A COO typically also has experience within the company’s field. The CEO and board look to the COO to bring skill, knowledge, and expertise to the company. COOs should have years of experience in different operational areas of a company. They should also have leadership experience and be comfortable managing different departments and different personalities.
In addition to experience, most COOs will have a university background and, at the very least, a bachelor’s degree. Many COOs have a Masters in Business Administration (MBA). Traditional, large companies almost always require an MBA — but more executives these days don’t have degrees. Experience is often more important than a degree.
If you're thinking about your own path to the COO spot, it's probably a good idea to see where you stand at your job today and how you might progress. One easy way to do that is to join your company's public org chart.
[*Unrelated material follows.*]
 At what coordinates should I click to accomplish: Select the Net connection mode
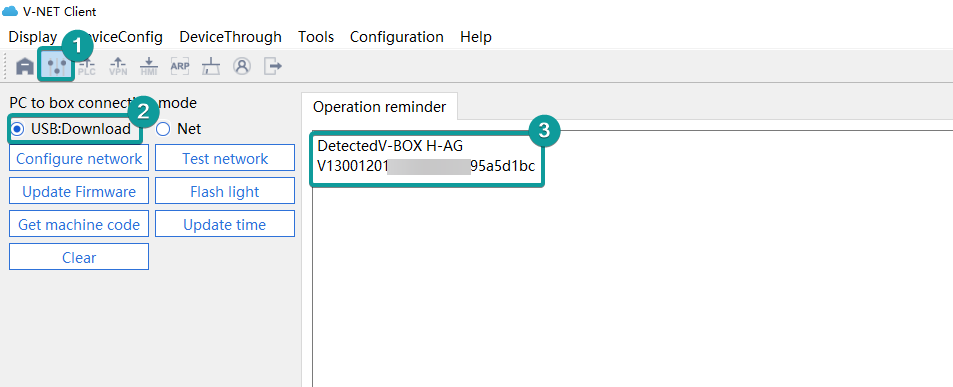coord(179,129)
COOs are responsible for all of the company’s operations — they need to have a strong skill set to help the company reach its goals and execute the CEO’s vision. Here are some of the top skills and strengths that COOs need.
Although COOs are largely responsible for steering the corporate ship and, thus, are responsible for the performance of a company, their share of the spotlight will always be a fraction of the CEO’s share. Their work is almost always behind the scenes, though that doesn’t diminish its importance.
COOs must have great communication skills, both in communicating with other executives (and the CEO) and when communicating with the teams and departments they oversee. They need to be able to build consensus among internal stakeholders, mediate conflict, and negotiate.
They must also be prepared to act as a spokesperson for both the staff and C-suite of a company. As they often control the flow of communication through these levels of a corporation, attentiveness and dependability are a must.
COOs need to be strategic thinkers who are able to turn the CEO’s vision into a reality with measurable results. They have to make sure that all of the company’s operations are working toward the same strategy and goals.
COOs have to strategically delegate tasks to different departments and teams. To master delegation, they need to understand how to match departments’ strengths and skills with the tasks and goals at hand so that everyone on the team can be effective and motivated toward the same vision.
Because there are COOs in so many different industries and with such varying levels of experience, it’s hard to pinpoint the average COO salary. So what is a COO usually making in the US?
According to Salary.com, the average annual salary of a COO in the US is $469,286 as of March 2020.
On the other hand, the US Bureau of Labor Statistics lists the 2018 median pay for “Top Executives” as $104,690 per year.
COOs may be brought in to perform senior advisory roles, or they might be less-experienced younger individuals fast-tracked for an executive position. The level of experience, industry and responsibilities all factor greatly into their compensation.